Another, pale, wiry, hatchet-faced, and evidently a meddlesome lout, intruded a sneer. “I reckon,” he said, with a simpering, brisk intonation,—“I reckon ye won’t purtend that you disremember whar you put thutty thousand dollars wuth o’ emeralds.”

“I will not, indeed! I put them into a bank in New Orleans.”

Desmond realized that she was standing at the open window of the parlor, and from such shelter as it afforded was holding parley with the villains,—it was doubtless the identical gang of river pirates who had looted the store at Whippoorwill Landing with such signal impunity.

“Then, madam, we will take your order for them,” said the flippant intermeddler, airily.

“Keep yer face out of it,—ye’re bug-house, Danvelt!” said the thick-set man. “What good would the order do? She would signal the fust steamboat that passed,—she would telegraph as soon as we were gone!—send a nigger in a dugout across the river to the railroad flag station in the Arkansas. Either one would overhaul us.”

“Mightn’t be ekal to signalin’ an’ telegraphin’. Might be gagged an’ under lock an’ key—ef still alive!”

The man in the bow spoke authoritatively. “Sorry not to take a lady’s word. But biz is biz! We will search the house, an’ if the jools are not thar, sure enough, you will obleege us with your order on your bankers, and the key of your deposit box.”

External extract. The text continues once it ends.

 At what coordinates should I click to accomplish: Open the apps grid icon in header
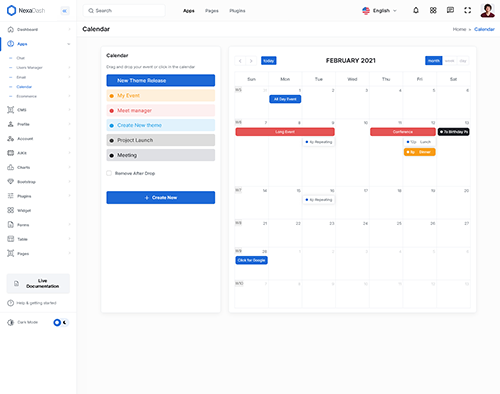point(433,10)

Mrs. Faurie had lost control of her voice. It was high and shrill in the dank, misty air. “I will not permit you to enter. I warn you of the consequences if you set foot on that veranda. You will all bear witness,” she added, as if she addressed an unseen group within.

The feint, gallant-hearted as it was, failed of conviction. The spokesman, openly scornful, disdained response other than threats. “The Miss’ippi River is mighty convenient, here.”

“Tain’t gone dry noways that I can see,” said the pert wit of the party, and there was a tumult of chuckling and shaking shoulders in the boat.

“We have a lot of rope handy,” the spokesman continued, holding up a coil in his hand, his hard face white and fierce against the gray waters and lowering sky. “Look at them iron vases!”—the rims of the great lawn ornaments, six in number, showed above the surface of the swirling waters, where they stood at the end of the broad walk and at the intersections of the driveways on either side of the mansion. “They will make capital weights, enough to sink every soul in the house,—the three boys, old man Stanlett, yerself, and even that big fat nigger cook-woman, for that is all ye have got in the house,—sink ye, every one; the Miss’ippi River is one hunderd and eighty feet deep in Deepwater Bend, even at low water.” He shook his head ominously, and the rills of rain ran off the wide slouched brim of his hat with the sinister energy of his motion. “Never be heard tell of no more,—if ye don’t see yer way to accommodate us with the order and the key.”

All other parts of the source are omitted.